Os personagens e nós
Desde que comecei a jogar RPG (e lá se vão dezoito anos) que uma das coisas que sempre me atraiu foi a possibilidade de representação de outra realidade. A realidade que desejamos e criamos.
Quando representamos um personagem, quando encarnamos um herói ou vilão, deixamos a nossa forma de ser por outra artificialmente construída através de regras e cálculos. Começamos a atuar segundo certos parâmetros estabelecidos racionalmente e colocados numa folha de papel.
Será?
Essa pergunta não é original, com certeza. Mas ela começa a tomar forma em nós, jogadores e mestres, com o passar do tempo. E mesmo com todo o tempo que muitos têm de mesa, nem sempre ela ocorre.
Será que estamos tão longe assim de nossos personagens?
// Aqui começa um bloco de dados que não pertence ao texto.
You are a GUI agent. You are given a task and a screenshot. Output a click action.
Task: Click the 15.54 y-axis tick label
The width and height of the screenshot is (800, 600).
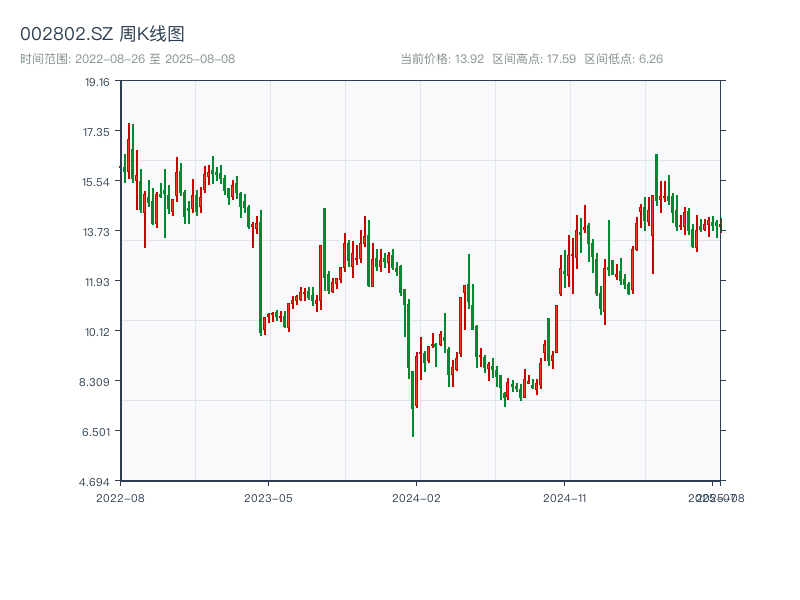point(97,182)
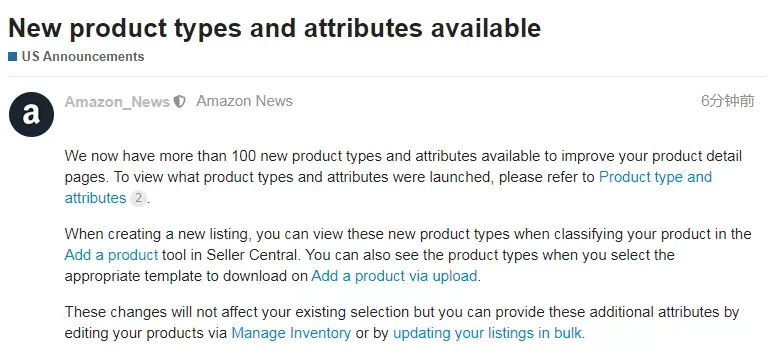The height and width of the screenshot is (361, 773).
Task: Click the "New product types and attributes available" title
Action: coord(275,28)
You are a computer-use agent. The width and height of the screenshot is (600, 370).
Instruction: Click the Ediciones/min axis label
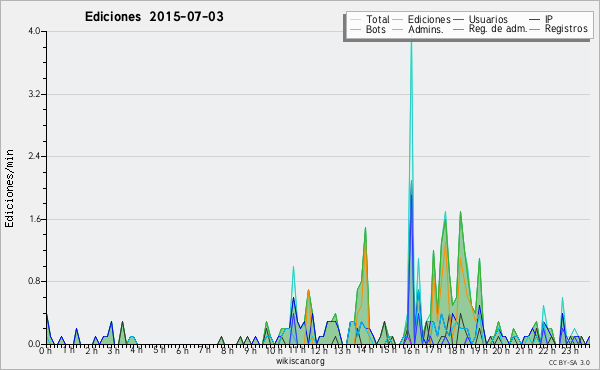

Eu arrisco uma resposta... Não.
Não sou iniciado na psicologia, mas posso assegurar que por mais que tentemos criar personagens completamente diferentes do que somos, acabamos não conseguindo. A pergunta deveria ser então: será que nos conhecemos tão bem à ponto de identificarmos quem realmente somos, e, por conseguinte, quem nossos personagens são?
Muitas vezes sustentamos certas máscaras (nada relacionado à Vampiro), mesmo sutis, que nos escondem de nós mesmos. Não é à toa que existe aquela frase batida que diz: “existem três facetas sobre nós: aquilo que os outros acham que somos, aquilo que achamos de que somos e aquilo que realmente somos.”
A criação do personagem de RPG segue sempre regras determinadas, repletas de cálculos. Mas a verdadeira criação do personagem está na escolha racional, consciente ou inconsciente, de cada atributo, perícia, característica ou poder.
Por mais que nossa construção possa parecer algo surpreendente para nós, em cada uma das escolhas, níveis ou cores, está um pouco do nosso ‘eu’.
E isso ainda é reforçado por nossa interpretação em jogo. Já disseram – “dê um pouco de poder para um homem e você conhecerá seu verdadeiro ser”. RPG é dar poder ilimitado para alguém, mas em outra realidade.
No RPG, por nossas escolhas de criação e posterior interpretação, achamos uma brecha para um pouco de nós mesmos escapar da prisão criada pelas ‘máscaras’ conscientes e ou inconscientes.
Depois de anos criando personagens eu comecei a perguntar, como quem olha de fora, quem era aquele ser artificial? Até que ponto eu estava nele ou ele em mim? Onde começa um e termina o outro? Haverá essa fronteira?
Calma... não comecem a achar que você é tão ruim ou mal quanto o vilão do último jogo. É um reconhecimento mais sutil, mas possível. Um reconhecimento de que as escolhas feitas estão muito mais próximas ou íntimas quanto achávamos.